● **Record extracts**

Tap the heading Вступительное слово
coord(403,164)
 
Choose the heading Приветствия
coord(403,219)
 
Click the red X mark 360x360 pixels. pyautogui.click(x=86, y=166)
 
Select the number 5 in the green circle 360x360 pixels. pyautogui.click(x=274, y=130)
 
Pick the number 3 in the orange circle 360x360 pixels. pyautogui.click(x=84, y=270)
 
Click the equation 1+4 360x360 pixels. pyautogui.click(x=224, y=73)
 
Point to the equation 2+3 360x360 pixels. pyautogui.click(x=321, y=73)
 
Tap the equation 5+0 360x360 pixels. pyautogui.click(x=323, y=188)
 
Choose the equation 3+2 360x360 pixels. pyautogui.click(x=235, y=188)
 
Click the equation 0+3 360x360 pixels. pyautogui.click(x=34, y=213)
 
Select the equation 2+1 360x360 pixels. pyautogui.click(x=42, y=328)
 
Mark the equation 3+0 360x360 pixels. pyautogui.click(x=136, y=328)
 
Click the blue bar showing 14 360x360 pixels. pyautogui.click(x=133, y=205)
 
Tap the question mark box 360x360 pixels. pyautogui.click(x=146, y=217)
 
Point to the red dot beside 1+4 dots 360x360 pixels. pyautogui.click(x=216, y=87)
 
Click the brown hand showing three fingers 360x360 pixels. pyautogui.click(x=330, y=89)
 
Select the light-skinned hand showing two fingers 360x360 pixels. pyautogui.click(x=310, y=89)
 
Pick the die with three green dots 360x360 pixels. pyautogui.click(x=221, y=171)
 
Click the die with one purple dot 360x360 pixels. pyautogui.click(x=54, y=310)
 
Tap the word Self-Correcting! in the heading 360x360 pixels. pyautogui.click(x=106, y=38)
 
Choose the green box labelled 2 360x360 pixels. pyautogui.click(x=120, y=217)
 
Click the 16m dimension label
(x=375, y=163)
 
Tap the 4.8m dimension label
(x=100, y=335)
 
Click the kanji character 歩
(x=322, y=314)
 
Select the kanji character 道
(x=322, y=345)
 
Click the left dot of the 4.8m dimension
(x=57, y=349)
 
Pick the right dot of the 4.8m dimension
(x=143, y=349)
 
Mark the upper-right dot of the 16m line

● **Problem**
Rewrite the entries from the start through the line containing "Click the equation 0+3", inclusive, putting "sum" wherever "equation" appears and leaving everything else unchanged.

● **Task result**
Tap the heading Вступительное слово
coord(403,164)
 
Choose the heading Приветствия
coord(403,219)
 
Click the red X mark 360x360 pixels. pyautogui.click(x=86, y=166)
 
Select the number 5 in the green circle 360x360 pixels. pyautogui.click(x=274, y=130)
 
Pick the number 3 in the orange circle 360x360 pixels. pyautogui.click(x=84, y=270)
 
Click the sum 1+4 360x360 pixels. pyautogui.click(x=224, y=73)
 
Point to the sum 2+3 360x360 pixels. pyautogui.click(x=321, y=73)
 
Tap the sum 5+0 360x360 pixels. pyautogui.click(x=323, y=188)
 
Choose the sum 3+2 360x360 pixels. pyautogui.click(x=235, y=188)
 
Click the sum 0+3 360x360 pixels. pyautogui.click(x=34, y=213)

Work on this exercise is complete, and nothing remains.